* _Task directions_
Return the lines of the material from the line with "Flies (Diptera) (807, 1591)" to the line with "Adviseur (280, 479)", both included, copying each one exactly.

-- BEGIN --

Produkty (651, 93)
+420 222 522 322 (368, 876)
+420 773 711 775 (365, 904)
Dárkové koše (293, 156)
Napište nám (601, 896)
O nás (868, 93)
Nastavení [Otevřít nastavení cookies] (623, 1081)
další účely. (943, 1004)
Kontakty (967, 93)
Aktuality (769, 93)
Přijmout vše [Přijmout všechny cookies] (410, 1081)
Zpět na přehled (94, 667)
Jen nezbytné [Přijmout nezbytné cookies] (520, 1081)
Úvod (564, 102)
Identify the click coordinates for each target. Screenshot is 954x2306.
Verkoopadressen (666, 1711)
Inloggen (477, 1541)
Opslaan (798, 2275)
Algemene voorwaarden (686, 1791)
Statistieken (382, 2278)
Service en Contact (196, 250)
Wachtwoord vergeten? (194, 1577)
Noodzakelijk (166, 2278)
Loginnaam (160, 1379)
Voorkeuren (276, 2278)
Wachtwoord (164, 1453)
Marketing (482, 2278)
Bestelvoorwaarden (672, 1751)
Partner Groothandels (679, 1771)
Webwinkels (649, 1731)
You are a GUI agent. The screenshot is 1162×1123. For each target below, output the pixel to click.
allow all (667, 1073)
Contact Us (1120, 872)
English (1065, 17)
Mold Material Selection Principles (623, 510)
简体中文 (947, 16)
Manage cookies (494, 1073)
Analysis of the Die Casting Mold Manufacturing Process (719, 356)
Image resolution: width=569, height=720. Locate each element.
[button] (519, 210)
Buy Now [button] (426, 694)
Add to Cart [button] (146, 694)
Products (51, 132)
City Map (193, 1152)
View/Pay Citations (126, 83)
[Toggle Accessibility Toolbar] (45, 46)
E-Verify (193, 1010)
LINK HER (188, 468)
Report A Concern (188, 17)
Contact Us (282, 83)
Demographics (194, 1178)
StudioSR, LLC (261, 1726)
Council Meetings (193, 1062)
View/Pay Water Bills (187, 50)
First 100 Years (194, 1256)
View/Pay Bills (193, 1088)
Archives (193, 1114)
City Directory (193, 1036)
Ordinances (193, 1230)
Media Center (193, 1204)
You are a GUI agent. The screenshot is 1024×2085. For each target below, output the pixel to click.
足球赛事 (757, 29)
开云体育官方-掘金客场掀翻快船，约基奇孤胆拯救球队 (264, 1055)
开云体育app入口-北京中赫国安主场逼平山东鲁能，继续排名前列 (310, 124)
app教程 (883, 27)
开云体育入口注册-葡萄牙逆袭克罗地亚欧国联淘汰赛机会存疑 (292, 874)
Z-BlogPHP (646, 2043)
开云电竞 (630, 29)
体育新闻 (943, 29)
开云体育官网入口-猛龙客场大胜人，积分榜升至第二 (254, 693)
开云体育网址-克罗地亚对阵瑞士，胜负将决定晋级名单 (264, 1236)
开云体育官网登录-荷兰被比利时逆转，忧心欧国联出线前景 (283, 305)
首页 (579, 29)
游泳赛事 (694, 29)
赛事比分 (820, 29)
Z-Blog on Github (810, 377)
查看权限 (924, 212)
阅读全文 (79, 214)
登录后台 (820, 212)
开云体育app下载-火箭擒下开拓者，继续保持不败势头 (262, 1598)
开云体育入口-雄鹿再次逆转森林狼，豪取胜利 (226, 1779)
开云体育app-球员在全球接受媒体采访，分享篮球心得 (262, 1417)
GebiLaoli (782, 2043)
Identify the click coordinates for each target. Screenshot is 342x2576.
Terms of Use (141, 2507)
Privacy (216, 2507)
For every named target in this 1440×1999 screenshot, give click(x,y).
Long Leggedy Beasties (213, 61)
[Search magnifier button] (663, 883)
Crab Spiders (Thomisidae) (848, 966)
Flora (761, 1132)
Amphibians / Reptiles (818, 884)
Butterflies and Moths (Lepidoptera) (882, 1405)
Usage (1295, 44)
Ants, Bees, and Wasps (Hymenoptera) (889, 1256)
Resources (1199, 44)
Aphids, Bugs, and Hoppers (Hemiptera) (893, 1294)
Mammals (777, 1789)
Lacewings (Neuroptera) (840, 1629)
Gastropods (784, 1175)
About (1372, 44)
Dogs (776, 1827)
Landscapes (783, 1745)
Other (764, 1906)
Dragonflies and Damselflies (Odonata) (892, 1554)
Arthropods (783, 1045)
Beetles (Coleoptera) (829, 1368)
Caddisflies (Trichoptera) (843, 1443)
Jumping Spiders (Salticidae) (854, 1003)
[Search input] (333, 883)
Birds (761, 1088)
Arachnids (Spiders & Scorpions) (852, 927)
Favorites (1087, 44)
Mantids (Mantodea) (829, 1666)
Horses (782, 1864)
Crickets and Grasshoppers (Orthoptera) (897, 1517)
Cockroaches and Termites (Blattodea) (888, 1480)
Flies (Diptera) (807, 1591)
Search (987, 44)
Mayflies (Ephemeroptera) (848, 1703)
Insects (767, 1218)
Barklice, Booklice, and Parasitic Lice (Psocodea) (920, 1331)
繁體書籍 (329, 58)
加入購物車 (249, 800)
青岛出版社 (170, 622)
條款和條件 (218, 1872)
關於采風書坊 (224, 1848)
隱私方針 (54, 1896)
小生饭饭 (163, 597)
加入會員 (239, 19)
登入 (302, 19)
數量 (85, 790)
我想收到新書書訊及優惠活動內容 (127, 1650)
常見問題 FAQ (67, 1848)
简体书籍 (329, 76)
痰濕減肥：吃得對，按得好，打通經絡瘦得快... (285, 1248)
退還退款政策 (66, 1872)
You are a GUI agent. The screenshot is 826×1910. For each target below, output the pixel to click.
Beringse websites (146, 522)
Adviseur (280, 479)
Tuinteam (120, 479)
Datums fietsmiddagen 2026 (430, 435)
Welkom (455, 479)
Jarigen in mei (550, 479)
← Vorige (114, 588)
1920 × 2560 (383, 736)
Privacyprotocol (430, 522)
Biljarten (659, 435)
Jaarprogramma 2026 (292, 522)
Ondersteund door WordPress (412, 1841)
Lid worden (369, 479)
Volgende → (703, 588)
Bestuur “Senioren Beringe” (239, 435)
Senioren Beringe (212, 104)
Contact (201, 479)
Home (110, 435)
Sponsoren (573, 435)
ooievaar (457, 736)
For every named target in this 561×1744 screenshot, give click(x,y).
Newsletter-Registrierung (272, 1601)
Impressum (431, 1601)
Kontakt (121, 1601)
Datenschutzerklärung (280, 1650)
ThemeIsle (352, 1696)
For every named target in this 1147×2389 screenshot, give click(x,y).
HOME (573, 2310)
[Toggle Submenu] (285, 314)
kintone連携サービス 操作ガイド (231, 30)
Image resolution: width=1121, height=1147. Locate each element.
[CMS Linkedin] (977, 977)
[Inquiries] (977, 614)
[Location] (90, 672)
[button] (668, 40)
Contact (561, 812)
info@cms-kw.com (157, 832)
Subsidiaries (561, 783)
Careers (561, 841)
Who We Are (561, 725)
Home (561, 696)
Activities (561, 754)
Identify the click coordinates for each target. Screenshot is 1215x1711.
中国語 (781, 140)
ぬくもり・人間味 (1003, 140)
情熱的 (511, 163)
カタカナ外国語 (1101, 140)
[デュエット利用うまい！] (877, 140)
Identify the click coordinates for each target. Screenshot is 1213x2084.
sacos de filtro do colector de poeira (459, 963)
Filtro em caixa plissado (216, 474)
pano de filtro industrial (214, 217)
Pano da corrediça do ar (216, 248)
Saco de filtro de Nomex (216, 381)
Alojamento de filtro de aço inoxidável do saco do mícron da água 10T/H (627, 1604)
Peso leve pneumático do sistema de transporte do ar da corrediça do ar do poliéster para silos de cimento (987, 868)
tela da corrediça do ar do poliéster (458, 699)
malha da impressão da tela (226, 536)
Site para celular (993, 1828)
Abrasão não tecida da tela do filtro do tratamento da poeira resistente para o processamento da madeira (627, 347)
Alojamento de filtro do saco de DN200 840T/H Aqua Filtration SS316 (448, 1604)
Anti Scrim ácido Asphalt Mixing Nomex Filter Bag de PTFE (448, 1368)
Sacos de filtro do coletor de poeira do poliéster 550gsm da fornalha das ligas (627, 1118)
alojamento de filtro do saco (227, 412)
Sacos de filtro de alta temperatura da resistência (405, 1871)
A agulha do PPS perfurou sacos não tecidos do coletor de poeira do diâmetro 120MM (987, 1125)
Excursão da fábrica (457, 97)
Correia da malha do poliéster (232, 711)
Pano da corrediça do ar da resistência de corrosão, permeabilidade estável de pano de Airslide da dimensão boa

-- END --

* _Result for this exercise_
Flies (Diptera) (807, 1591)
Search (987, 44)
Mayflies (Ephemeroptera) (848, 1703)
Insects (767, 1218)
Barklice, Booklice, and Parasitic Lice (Psocodea) (920, 1331)
繁體書籍 (329, 58)
加入購物車 (249, 800)
青岛出版社 (170, 622)
條款和條件 (218, 1872)
關於采風書坊 (224, 1848)
隱私方針 (54, 1896)
小生饭饭 (163, 597)
加入會員 (239, 19)
登入 (302, 19)
數量 (85, 790)
我想收到新書書訊及優惠活動內容 (127, 1650)
常見問題 FAQ (67, 1848)
简体书籍 (329, 76)
痰濕減肥：吃得對，按得好，打通經絡瘦得快... (285, 1248)
退還退款政策 (66, 1872)
You are a GUI agent. The screenshot is 826×1910. For each target below, output the pixel to click.
Beringse websites (146, 522)
Adviseur (280, 479)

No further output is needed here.